The Dirac spinor transforms under a representation of the double cover of $SL(2,\mathbb{C})$ which is a reducible representation. Hence we may propose a decomposition or ansatz,
$$\psi=u(p)e^{-ipx}$$
where $u(p)$ is a four-component Dirac spinor which may be broken down into a set of two-component spinors known as Weyl spinors (and with a reality condition, Majorana spinors):
$$u(p)=\left( \begin{array}{c} \sqrt{p\cdot \sigma}\, \xi\\ \sqrt{p \cdot \sigma}\, \xi\\ \end{array} \right)$$
for $\xi^{\dagger}\xi=1$. The antiparticle, a positron, corresponds to a negative frequency solution, namely,
$$v(p)=\left( \begin{array}{c} \sqrt{p\cdot \sigma}\, \eta\\ \sqrt{p \cdot \sigma}\, \eta\\ \end{array} \right)$$
where $\psi=v(p)e^{+ipx}$ instead. Notice both solutions have positive energy, as
$$E=\int \mathrm{d}^3 x \, T^{00}=\int \mathrm{d}^3 x \, \bar{\psi}(m-\gamma^i \partial_i)\psi \geq 0$$
(The above expression is obtained by applying Noether's theorem to the spacetime translation symmetry giving rise to energy-momentum tensor.)

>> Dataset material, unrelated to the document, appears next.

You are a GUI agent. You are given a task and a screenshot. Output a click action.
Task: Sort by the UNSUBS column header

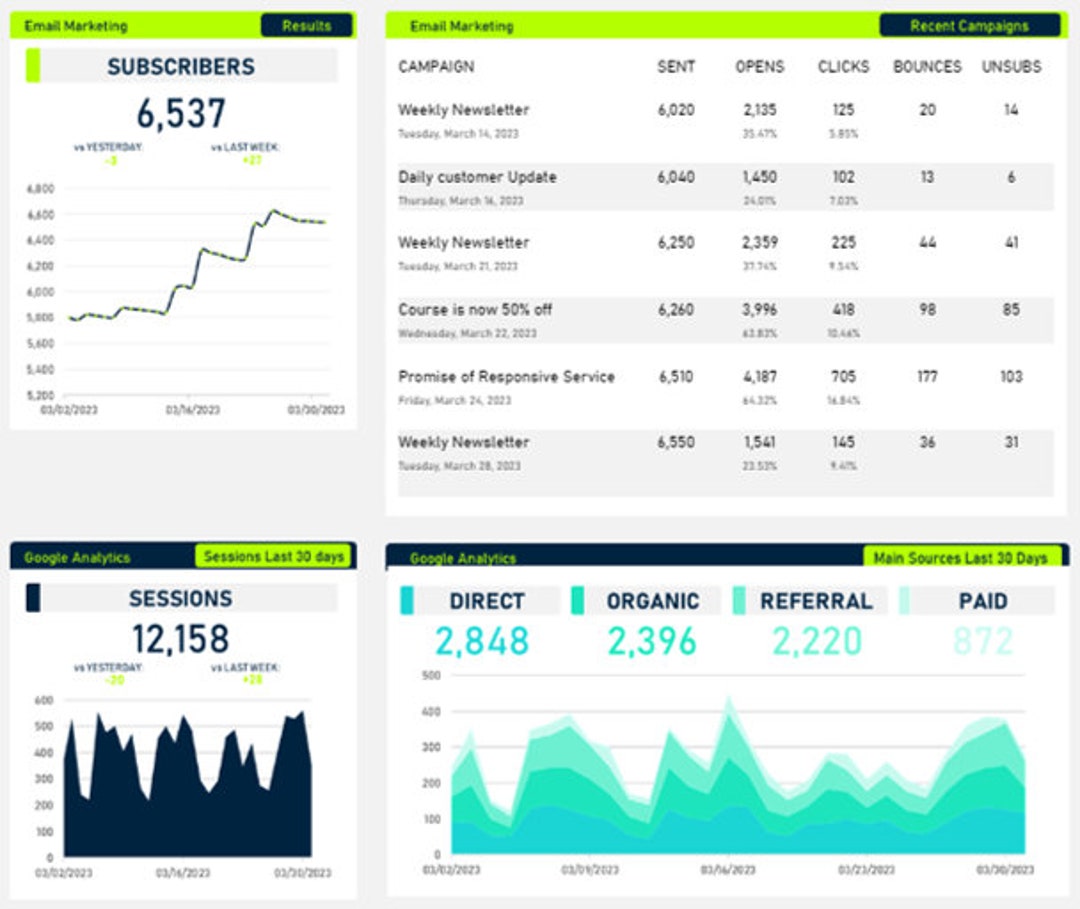point(1011,67)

Both the electron and positron are fermions, obey the same quantum field theory, and satisfy Fermi-Dirac statistics which - roughly - dictate we quantize the theory using anti-commutation relations rather than commutation relations, otherwise we would obtain a Hamiltonian unbounded from below.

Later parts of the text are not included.